Some of the best economic data in memory, plus Federal Reserve chairman Alan Greenspan's hint that short-term interest rates may stay at present levels or even go down a fraction, has propelled Wall Streets' Dow Jones average above the 4000 level for the first time in history. That the stock market reached so high despite the Fed's doubling of short-term interest rates during the past year represents a triumph for Greenspan economics.
Despite repeated warnings from Maryland's Sen. Paul S. Sarbanes and other critics that the nation's chief central banker was short-circuiting the economy, Mr. Greenspan's sound monetary policies worked. Growth rates expanded at a torrid 4 percent in 1994 while unemployment dropped and inflation was contained nicely.
To be sure, Mr. Greenspan's limited austerity did not work out precisely as planned. He had hoped that by moving up short-term interest rates to 6 percent from 3 percent incrementally, financial circles would be convinced he had matters so under control that long-term rates would drop. Instead, they shot up from just below 7 percent last February to more than 8 percent before easing to about 7.5 percent. Why he did not act more in keeping with his "preemptive strike" rhetoric with early, jolting boosts in short-term rates drew an answer in House hearings. Mr. Greenspan said he feared such tough action would have so "destabilized the markets" as to wreck his other objectives.
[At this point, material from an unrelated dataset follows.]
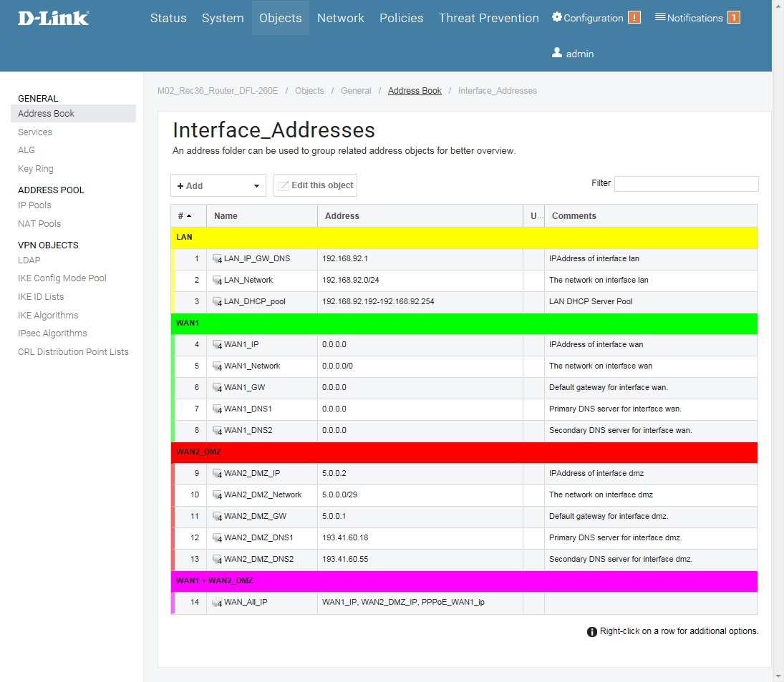Click the admin user icon

pos(557,53)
Because the stock market is a contrary institution, seeming to rise on bad news and falling on good, is yesterday's breakthrough a bad omen? Not in our view. The projected decline from 4 percent to 2.5 percent in GDP this year puts the economy on course for a prolonged recovery with stable prices. Investor confidence is chasing bears from the bond market and setting stock bulls in motion.
Another favorable factor is the Washington consensus for cutting federal spending. Mr. Greenspan, the conservative money meister, sides with Republicans in hacking deeply and with Democrats in using savings for deficit reduction rather than for tax cuts he considers unnecessary. The Fed chief also questions how a Balanced Budget Amendment can be enforced, favors requirements for 60 percent majorities in passing spending bills and even supports a return to the gold standard.
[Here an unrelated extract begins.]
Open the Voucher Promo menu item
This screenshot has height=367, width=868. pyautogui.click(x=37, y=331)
Although there is no need to swallow the Greenspan approach whole, Congress and the White House should listen when the Fed chairman speaks. After all, he has more economic clout than any other official in Washington -- including the president -- and his track record is pretty good. With world financial markets in turmoil, as the Mexican financial crisis so vividly demonstrates, sound monetary policy in Washington is a vital ingredient of American global leadership.